Yard & Garden playlist

Google continues to improve the tools on YouTube (although I suppose that’s a subjective assessment). I’ve been on something of an organizing binge of late and updated a playlist of videos showing the hard work Barb has put into the yard and garden. 18 videos so you won’t want to watch them all. Click the three tiny lines/arrow in top-left corner to see all videos in the list.

Tracking my keys with Tile

I misplaced my car keys (again). This time the key fob was attached to a Tile tracker. The iPhone app showed the keys being close but I couldn’t hear the chime so I assumed they were outside. The app displays a small green circle on a map and the tile/keys is located within.

In the screencast above the blue dot is me, moving around relative to the circle. I hurried this demo a bit and the app was playing catch-up. The device and the app work better in practice than my demo suggests. I’ve been impressed so far.

Renaming files in Apple Photos

Once upon a time file names could only be a certain length. Was 7 characters for he name and 3 or the extension? 8 characters for the name? I can’t recall but somewhere along the way this limitation was lifted and we can name a file something useful. But I never developed the discipline to take advantage of this and have some old files with names like 4777959349_o.jpg . In my OCD moments this bugs me and I might take a few minutes (or a few days) and rename offending files.

I rarely see file names in iPhoto (I refuse to call it Apple Photos), just the Title I enter when adding photo. But my buddy George Kopp pointed out I can change the file name to the Title when exporting images for backup. This short screencast (4 min) shows this feature.

Tom Boman, VP Operations, Learfield Sports


Tom Boman is Vice President of Broadcast Operations for Learfield Sports. He and the people that work with him are responsible for all of the game broadcasts and coaches shows for many of the top colleges and universities in country. He’ll be overseeing broadcasts for 130 schools this fall.

Based on my 40 years in and around radio, I’d say sports play-by-play announcer might be the most coveted — and hard to get — job in broadcasting. And Tom knows as much about what it takes to land one of those jobs as anybody. If you’ve ever wanted to be a “sportscaster” or know someone who does or if you just like listening to sports on the radio, you might enjoy this interview.

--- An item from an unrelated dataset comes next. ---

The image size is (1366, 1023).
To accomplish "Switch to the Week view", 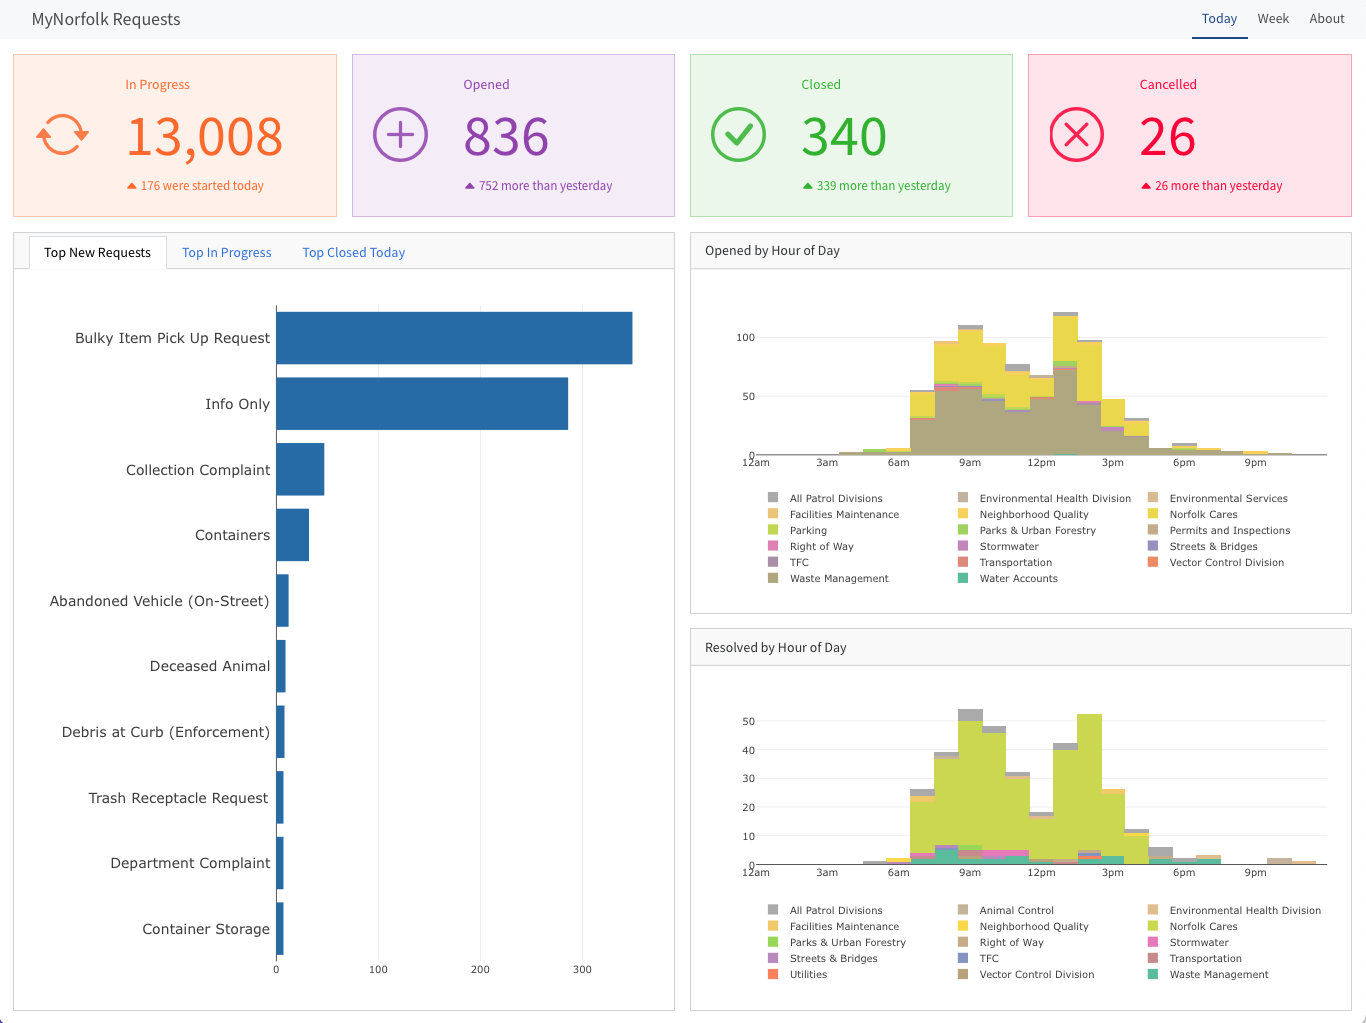I will coord(1272,19).
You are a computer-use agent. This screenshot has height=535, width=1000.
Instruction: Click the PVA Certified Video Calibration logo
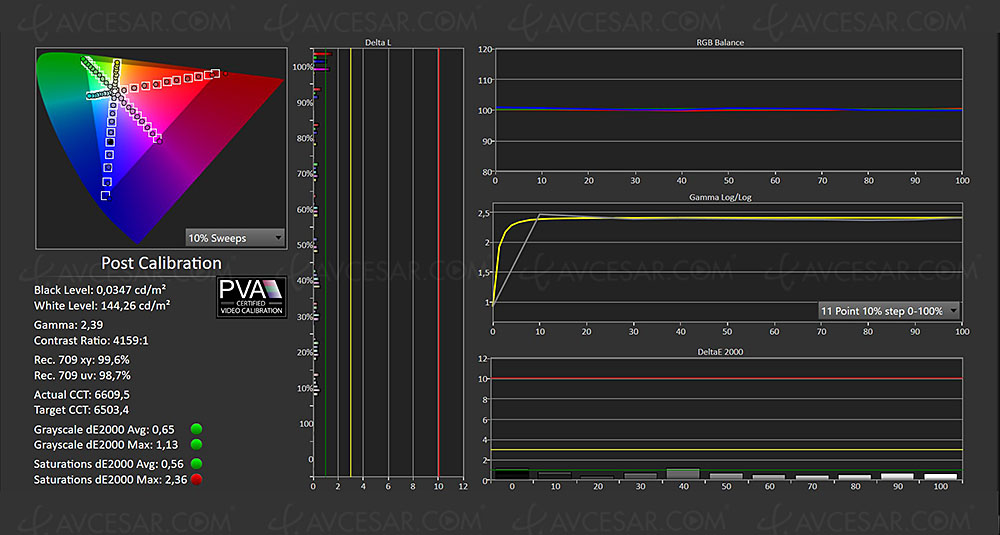click(x=252, y=297)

It runs 20 minutes.

WordPress Media Library

The screencast below is about one of the under-the-hood features of WordPress. So it’s going to be of zero interest to anyone who doesn’t have (or has had) a blog or website using WordPress as the content management system.

WP is great for searching. I have 5,000 posts going back 15 years but if I can remember a word or phrase, WP will find all references in a matter of seconds. If you include media (photo, video, audio) with your post, WP puts it in the Media Library. I had more than 1,600 pieces of media in my library but I couldn’t search because I hadn’t taken the time to give the media a useful name or any other metadata. This 6 minute screencast shows how I cleaned that up and why.

As I’ve experimented with various online tools for managing media (iCloud, Google Photos, Flickr), I’ve found myself drawn back to my WordPress blog. Let me hasten to point out almost nobody visits my blog. That’s been true since the beginning. It’s always been more journal/archive.

But when I put images online, I try do so in some context. If I have 50 photos of my mother as a young woman, I’d rather include those (as a slideshow or gallery) as part of blog post that might include links to other posts and images. You get the idea.

For me, the stories behind the images (if I know them) are as important as the images themselves. A blog works well for this. And because it is self-hosted, I don’t have to worry that Yahoo! or Google or Facebook might one day kill it.

Timeline 3D


“Make timeline charts of world history, family trees, fictional stories or business deadlines.” I’m a sucker for timelines and I purchased this Mac app a few years ago to create a timeline for the company I worked for. Don’t think I ever got around to that but started playing with it recently. 5 minutes.